(GIVEN RECORDS begins)
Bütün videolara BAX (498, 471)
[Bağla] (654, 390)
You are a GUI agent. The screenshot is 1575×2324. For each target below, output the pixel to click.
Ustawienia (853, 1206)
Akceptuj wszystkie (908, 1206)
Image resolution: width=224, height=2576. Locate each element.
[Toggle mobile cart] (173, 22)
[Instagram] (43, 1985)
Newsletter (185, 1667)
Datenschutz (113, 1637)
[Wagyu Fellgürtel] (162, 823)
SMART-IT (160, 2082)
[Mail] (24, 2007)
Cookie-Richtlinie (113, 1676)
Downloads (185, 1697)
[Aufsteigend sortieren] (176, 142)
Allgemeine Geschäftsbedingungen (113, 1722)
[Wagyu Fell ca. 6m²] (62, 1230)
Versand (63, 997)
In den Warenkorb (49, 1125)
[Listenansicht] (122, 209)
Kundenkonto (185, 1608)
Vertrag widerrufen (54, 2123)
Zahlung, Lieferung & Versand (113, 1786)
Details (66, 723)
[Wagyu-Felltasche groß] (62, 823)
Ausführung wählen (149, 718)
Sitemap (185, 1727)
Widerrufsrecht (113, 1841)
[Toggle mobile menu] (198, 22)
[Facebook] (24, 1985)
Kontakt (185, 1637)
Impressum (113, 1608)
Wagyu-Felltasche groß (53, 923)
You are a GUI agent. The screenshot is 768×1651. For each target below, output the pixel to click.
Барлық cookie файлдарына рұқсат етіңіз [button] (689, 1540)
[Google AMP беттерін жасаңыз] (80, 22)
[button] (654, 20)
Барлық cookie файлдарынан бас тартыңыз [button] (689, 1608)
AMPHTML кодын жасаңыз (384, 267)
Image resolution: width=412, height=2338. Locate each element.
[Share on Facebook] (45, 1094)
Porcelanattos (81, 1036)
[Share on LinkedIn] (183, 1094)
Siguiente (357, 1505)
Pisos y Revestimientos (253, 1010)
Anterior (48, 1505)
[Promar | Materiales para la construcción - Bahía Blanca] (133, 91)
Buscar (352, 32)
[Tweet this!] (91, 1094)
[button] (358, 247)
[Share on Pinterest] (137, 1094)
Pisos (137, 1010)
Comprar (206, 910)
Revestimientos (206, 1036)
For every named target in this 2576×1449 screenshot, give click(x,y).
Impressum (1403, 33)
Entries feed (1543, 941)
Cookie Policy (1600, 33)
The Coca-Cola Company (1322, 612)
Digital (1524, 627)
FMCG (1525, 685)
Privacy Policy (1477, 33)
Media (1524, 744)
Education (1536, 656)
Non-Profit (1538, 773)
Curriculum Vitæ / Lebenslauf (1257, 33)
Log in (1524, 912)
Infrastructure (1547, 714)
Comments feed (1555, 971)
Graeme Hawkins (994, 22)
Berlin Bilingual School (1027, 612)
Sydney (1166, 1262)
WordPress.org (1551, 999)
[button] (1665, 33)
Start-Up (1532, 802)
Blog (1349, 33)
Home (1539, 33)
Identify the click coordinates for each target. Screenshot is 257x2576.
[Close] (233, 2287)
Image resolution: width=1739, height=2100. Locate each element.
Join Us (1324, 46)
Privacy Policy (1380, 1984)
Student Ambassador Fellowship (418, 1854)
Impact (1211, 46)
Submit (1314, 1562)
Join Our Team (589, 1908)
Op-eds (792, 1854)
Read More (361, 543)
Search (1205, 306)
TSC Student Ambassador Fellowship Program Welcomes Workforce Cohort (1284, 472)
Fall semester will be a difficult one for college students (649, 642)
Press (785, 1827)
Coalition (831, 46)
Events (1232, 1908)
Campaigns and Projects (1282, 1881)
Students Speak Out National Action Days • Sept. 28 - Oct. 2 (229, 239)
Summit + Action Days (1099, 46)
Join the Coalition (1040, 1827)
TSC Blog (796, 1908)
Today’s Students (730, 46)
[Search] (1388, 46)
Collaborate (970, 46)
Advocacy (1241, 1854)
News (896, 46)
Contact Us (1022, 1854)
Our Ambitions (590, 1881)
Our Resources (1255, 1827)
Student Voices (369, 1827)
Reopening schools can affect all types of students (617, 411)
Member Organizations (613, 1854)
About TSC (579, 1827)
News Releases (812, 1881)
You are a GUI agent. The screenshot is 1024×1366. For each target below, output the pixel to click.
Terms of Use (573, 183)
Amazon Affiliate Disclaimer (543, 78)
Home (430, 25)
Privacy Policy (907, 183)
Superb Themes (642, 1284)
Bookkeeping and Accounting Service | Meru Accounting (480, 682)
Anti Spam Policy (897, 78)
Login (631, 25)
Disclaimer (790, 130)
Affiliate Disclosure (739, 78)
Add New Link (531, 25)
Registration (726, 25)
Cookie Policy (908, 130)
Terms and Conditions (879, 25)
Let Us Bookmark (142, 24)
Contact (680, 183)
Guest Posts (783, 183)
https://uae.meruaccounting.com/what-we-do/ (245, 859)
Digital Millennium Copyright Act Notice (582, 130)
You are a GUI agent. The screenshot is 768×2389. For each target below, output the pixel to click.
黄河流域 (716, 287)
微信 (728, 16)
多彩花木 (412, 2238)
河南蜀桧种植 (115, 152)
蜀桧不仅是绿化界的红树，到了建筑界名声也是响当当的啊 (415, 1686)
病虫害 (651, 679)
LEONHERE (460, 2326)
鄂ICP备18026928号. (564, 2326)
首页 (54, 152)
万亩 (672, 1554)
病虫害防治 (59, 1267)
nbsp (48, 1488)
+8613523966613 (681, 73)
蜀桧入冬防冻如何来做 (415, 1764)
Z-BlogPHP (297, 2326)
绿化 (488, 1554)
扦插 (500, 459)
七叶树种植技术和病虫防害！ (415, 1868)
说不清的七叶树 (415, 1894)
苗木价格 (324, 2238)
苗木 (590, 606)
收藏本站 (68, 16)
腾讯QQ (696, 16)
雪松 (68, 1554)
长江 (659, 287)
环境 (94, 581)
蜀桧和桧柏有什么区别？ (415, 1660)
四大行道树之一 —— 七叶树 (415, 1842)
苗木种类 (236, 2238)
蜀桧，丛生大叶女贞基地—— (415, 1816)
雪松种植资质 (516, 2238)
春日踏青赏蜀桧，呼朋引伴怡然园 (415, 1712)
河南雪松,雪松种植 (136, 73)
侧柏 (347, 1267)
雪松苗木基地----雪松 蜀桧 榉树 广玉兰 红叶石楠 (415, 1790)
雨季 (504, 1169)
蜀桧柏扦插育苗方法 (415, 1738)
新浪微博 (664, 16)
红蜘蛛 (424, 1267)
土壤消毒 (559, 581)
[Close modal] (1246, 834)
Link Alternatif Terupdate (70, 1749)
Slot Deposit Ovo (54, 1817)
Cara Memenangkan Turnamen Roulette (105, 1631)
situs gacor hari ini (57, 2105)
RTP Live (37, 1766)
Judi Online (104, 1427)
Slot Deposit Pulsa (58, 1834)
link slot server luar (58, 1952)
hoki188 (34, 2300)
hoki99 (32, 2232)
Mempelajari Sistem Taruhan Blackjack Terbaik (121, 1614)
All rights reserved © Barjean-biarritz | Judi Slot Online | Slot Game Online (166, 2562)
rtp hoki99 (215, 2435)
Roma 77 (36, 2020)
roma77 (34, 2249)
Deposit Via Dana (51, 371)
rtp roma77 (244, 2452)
(GIVEN RECORDS ends)
▶ _THE TASK_
Letter for letter, copy all of the entries above.

▶ _OUTPUT FOR THIS TASK_
Bütün videolara BAX (498, 471)
[Bağla] (654, 390)
You are a GUI agent. The screenshot is 1575×2324. For each target below, output the pixel to click.
Ustawienia (853, 1206)
Akceptuj wszystkie (908, 1206)
Image resolution: width=224, height=2576. Locate each element.
[Toggle mobile cart] (173, 22)
[Instagram] (43, 1985)
Newsletter (185, 1667)
Datenschutz (113, 1637)
[Wagyu Fellgürtel] (162, 823)
SMART-IT (160, 2082)
[Mail] (24, 2007)
Cookie-Richtlinie (113, 1676)
Downloads (185, 1697)
[Aufsteigend sortieren] (176, 142)
Allgemeine Geschäftsbedingungen (113, 1722)
[Wagyu Fell ca. 6m²] (62, 1230)
Versand (63, 997)
In den Warenkorb (49, 1125)
[Listenansicht] (122, 209)
Kundenkonto (185, 1608)
Vertrag widerrufen (54, 2123)
Zahlung, Lieferung & Versand (113, 1786)
Details (66, 723)
[Wagyu-Felltasche groß] (62, 823)
Ausführung wählen (149, 718)
Sitemap (185, 1727)
Widerrufsrecht (113, 1841)
[Toggle mobile menu] (198, 22)
[Facebook] (24, 1985)
Kontakt (185, 1637)
Impressum (113, 1608)
Wagyu-Felltasche groß (53, 923)
You are a GUI agent. The screenshot is 768×1651. For each target below, output the pixel to click.
Барлық cookie файлдарына рұқсат етіңіз [button] (689, 1540)
[Google AMP беттерін жасаңыз] (80, 22)
[button] (654, 20)
Барлық cookie файлдарынан бас тартыңыз [button] (689, 1608)
AMPHTML кодын жасаңыз (384, 267)
Image resolution: width=412, height=2338. Locate each element.
[Share on Facebook] (45, 1094)
Porcelanattos (81, 1036)
[Share on LinkedIn] (183, 1094)
Siguiente (357, 1505)
Pisos y Revestimientos (253, 1010)
Anterior (48, 1505)
[Promar | Materiales para la construcción - Bahía Blanca] (133, 91)
Buscar (352, 32)
[Tweet this!] (91, 1094)
[button] (358, 247)
[Share on Pinterest] (137, 1094)
Pisos (137, 1010)
Comprar (206, 910)
Revestimientos (206, 1036)
For every named target in this 2576×1449 screenshot, give click(x,y).
Impressum (1403, 33)
Entries feed (1543, 941)
Cookie Policy (1600, 33)
The Coca-Cola Company (1322, 612)
Digital (1524, 627)
FMCG (1525, 685)
Privacy Policy (1477, 33)
Media (1524, 744)
Education (1536, 656)
Non-Profit (1538, 773)
Curriculum Vitæ / Lebenslauf (1257, 33)
Log in (1524, 912)
Infrastructure (1547, 714)
Comments feed (1555, 971)
Graeme Hawkins (994, 22)
Berlin Bilingual School (1027, 612)
Sydney (1166, 1262)
WordPress.org (1551, 999)
[button] (1665, 33)
Start-Up (1532, 802)
Blog (1349, 33)
Home (1539, 33)
Identify the click coordinates for each target. Screenshot is 257x2576.
[Close] (233, 2287)
Image resolution: width=1739, height=2100. Locate each element.
Join Us (1324, 46)
Privacy Policy (1380, 1984)
Student Ambassador Fellowship (418, 1854)
Impact (1211, 46)
Submit (1314, 1562)
Join Our Team (589, 1908)
Op-eds (792, 1854)
Read More (361, 543)
Search (1205, 306)
TSC Student Ambassador Fellowship Program Welcomes Workforce Cohort (1284, 472)
Fall semester will be a difficult one for college students (649, 642)
Press (785, 1827)
Coalition (831, 46)
Events (1232, 1908)
Campaigns and Projects (1282, 1881)
Students Speak Out National Action Days • Sept. 28 - Oct. 2 (229, 239)
Summit + Action Days (1099, 46)
Join the Coalition (1040, 1827)
TSC Blog (796, 1908)
Today’s Students (730, 46)
[Search] (1388, 46)
Collaborate (970, 46)
Advocacy (1241, 1854)
News (896, 46)
Contact Us (1022, 1854)
Our Ambitions (590, 1881)
Our Resources (1255, 1827)
Student Voices (369, 1827)
Reopening schools can affect all types of students (617, 411)
Member Organizations (613, 1854)
About TSC (579, 1827)
News Releases (812, 1881)
You are a GUI agent. The screenshot is 1024×1366. For each target below, output the pixel to click.
Terms of Use (573, 183)
Amazon Affiliate Disclaimer (543, 78)
Home (430, 25)
Privacy Policy (907, 183)
Superb Themes (642, 1284)
Bookkeeping and Accounting Service | Meru Accounting (480, 682)
Anti Spam Policy (897, 78)
Login (631, 25)
Disclaimer (790, 130)
Affiliate Disclosure (739, 78)
Add New Link (531, 25)
Registration (726, 25)
Cookie Policy (908, 130)
Terms and Conditions (879, 25)
Let Us Bookmark (142, 24)
Contact (680, 183)
Guest Posts (783, 183)
https://uae.meruaccounting.com/what-we-do/ (245, 859)
Digital Millennium Copyright Act Notice (582, 130)
You are a GUI agent. The screenshot is 768×2389. For each target below, output the pixel to click.
黄河流域 (716, 287)
微信 (728, 16)
多彩花木 (412, 2238)
河南蜀桧种植 (115, 152)
蜀桧不仅是绿化界的红树，到了建筑界名声也是响当当的啊 (415, 1686)
病虫害 (651, 679)
LEONHERE (460, 2326)
鄂ICP备18026928号. (564, 2326)
首页 (54, 152)
万亩 (672, 1554)
病虫害防治 (59, 1267)
nbsp (48, 1488)
+8613523966613 (681, 73)
蜀桧入冬防冻如何来做 (415, 1764)
Z-BlogPHP (297, 2326)
绿化 (488, 1554)
扦插 (500, 459)
七叶树种植技术和病虫防害！ (415, 1868)
说不清的七叶树 (415, 1894)
苗木价格 (324, 2238)
苗木 (590, 606)
收藏本站 (68, 16)
腾讯QQ (696, 16)
雪松 (68, 1554)
长江 (659, 287)
环境 (94, 581)
蜀桧和桧柏有什么区别？ (415, 1660)
四大行道树之一 —— 七叶树 (415, 1842)
苗木种类 (236, 2238)
蜀桧，丛生大叶女贞基地—— (415, 1816)
雪松种植资质 (516, 2238)
春日踏青赏蜀桧，呼朋引伴怡然园 (415, 1712)
河南雪松,雪松种植 (136, 73)
侧柏 (347, 1267)
雪松苗木基地----雪松 蜀桧 榉树 广玉兰 红叶石楠 (415, 1790)
雨季 (504, 1169)
蜀桧柏扦插育苗方法 (415, 1738)
新浪微博 (664, 16)
红蜘蛛 (424, 1267)
土壤消毒 (559, 581)
[Close modal] (1246, 834)
Link Alternatif Terupdate (70, 1749)
Slot Deposit Ovo (54, 1817)
Cara Memenangkan Turnamen Roulette (105, 1631)
situs gacor hari ini (57, 2105)
RTP Live (37, 1766)
Judi Online (104, 1427)
Slot Deposit Pulsa (58, 1834)
link slot server luar (58, 1952)
hoki188 (34, 2300)
hoki99 (32, 2232)
Mempelajari Sistem Taruhan Blackjack Terbaik (121, 1614)
All rights reserved © Barjean-biarritz | Judi Slot Online | Slot Game Online (166, 2562)
rtp hoki99 (215, 2435)
Roma 77 (36, 2020)
roma77 (34, 2249)
Deposit Via Dana (51, 371)
rtp roma77 (244, 2452)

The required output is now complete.